═════ Passage ═════

By Rachel Emma Silverman
When Steve Good's two daughters were small, he and his wife,
Kathleen, struggled to handle child-care duties alongside their
intense jobs as managers at glass manufacturer Corning Inc. After
the second time missing a day-care pickup, the couple decided
someone had to take a step back to care for family.
So Mr. Good leaned out, reducing his schedule to 30 hours a week
and taking a 25% pay cut. The decision put him in a rare group in
the U.S. workforce: professional men who opt to work part time to
assist with family duties.
Some 6.7 million men, or about 4.6% of all employed workers,
voluntarily worked part time last year. Among the more than 27
million men in professional and managerial careers, 6.5%
voluntarily work part time, according to government
statistics--numbers that have risen little since 2007.
As women make strides in the workplace and men shoulder more
caregiving duties at home, few fathers have workplace flexibility
figured out. Tough office policies and the scarcity of good-paying
part-time work make it difficult for men to reduce their hours,
even if they want to, say management researchers. Additionally,
working fathers say they feel rising levels of work-life conflict
but many aren't comfortable questioning the demands of the modern
office, or are penalized if they do so.
Working long hours remains a "masculinity contest," says
Jennifer Berdahl, a professor of organizational behavior at the
University of British Columbia who studies men and work. "There is
huge workplace and social pressure on men not to take leave or not
to work nontraditional hours, even if they want to."
Many men choosing to work part time say they find themselves
explaining and renegotiating their schedules or fighting the
impression that they're not committed to their careers, an
experience that can be isolating and stigmatizing.
Mr. Good, 52, recalls friendly teasing from colleagues during
the decade he worked part time, and even his father said he
wouldn't have made the same choice. His career prospects and pay
slowed as his wife's career flourished; she is now a division vice
president of finance at Corning.

═════ Data provided ═════

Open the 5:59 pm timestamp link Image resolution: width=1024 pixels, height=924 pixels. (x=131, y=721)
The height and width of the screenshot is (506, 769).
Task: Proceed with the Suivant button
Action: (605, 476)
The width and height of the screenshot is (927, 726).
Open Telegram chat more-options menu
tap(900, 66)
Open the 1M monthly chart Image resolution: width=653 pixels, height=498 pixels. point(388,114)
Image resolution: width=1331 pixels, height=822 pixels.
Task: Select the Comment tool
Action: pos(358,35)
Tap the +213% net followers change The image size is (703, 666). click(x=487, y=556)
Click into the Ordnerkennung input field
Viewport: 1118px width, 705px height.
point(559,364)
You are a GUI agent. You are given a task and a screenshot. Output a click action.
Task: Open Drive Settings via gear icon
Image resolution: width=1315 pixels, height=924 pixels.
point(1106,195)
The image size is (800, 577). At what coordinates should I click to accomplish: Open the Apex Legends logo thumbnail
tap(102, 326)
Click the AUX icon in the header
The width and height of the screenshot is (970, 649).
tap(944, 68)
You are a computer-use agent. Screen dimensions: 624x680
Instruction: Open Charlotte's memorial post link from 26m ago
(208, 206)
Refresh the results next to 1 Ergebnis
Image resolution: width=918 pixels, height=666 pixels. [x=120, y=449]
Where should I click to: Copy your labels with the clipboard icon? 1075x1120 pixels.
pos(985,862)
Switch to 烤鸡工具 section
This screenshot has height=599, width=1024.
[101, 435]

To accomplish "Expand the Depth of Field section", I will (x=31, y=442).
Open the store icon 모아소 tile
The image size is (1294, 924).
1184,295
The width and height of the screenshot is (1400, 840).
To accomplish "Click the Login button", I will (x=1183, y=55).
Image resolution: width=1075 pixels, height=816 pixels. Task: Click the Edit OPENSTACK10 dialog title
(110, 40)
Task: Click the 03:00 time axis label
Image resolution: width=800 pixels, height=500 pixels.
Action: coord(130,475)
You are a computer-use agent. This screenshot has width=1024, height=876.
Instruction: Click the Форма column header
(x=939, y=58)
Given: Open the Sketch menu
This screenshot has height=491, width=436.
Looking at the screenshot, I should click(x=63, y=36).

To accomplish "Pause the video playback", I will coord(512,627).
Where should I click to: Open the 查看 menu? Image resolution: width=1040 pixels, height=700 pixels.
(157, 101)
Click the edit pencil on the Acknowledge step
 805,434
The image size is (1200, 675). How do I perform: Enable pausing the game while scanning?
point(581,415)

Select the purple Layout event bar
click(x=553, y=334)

═════

* Brief 1: In the article on fathers working part time, how large a pay cut did Mr. Good take when he reduced his schedule to 30 hours a week?
* Brief 2: Transcribe the article on fathers working part time word for word, from "Some 6.7 million" to "little since 2007.".

* Reply 1: He took a 25% pay cut.

* Reply 2:
Some 6.7 million men, or about 4.6% of all employed workers,
voluntarily worked part time last year. Among the more than 27
million men in professional and managerial careers, 6.5%
voluntarily work part time, according to government
statistics--numbers that have risen little since 2007.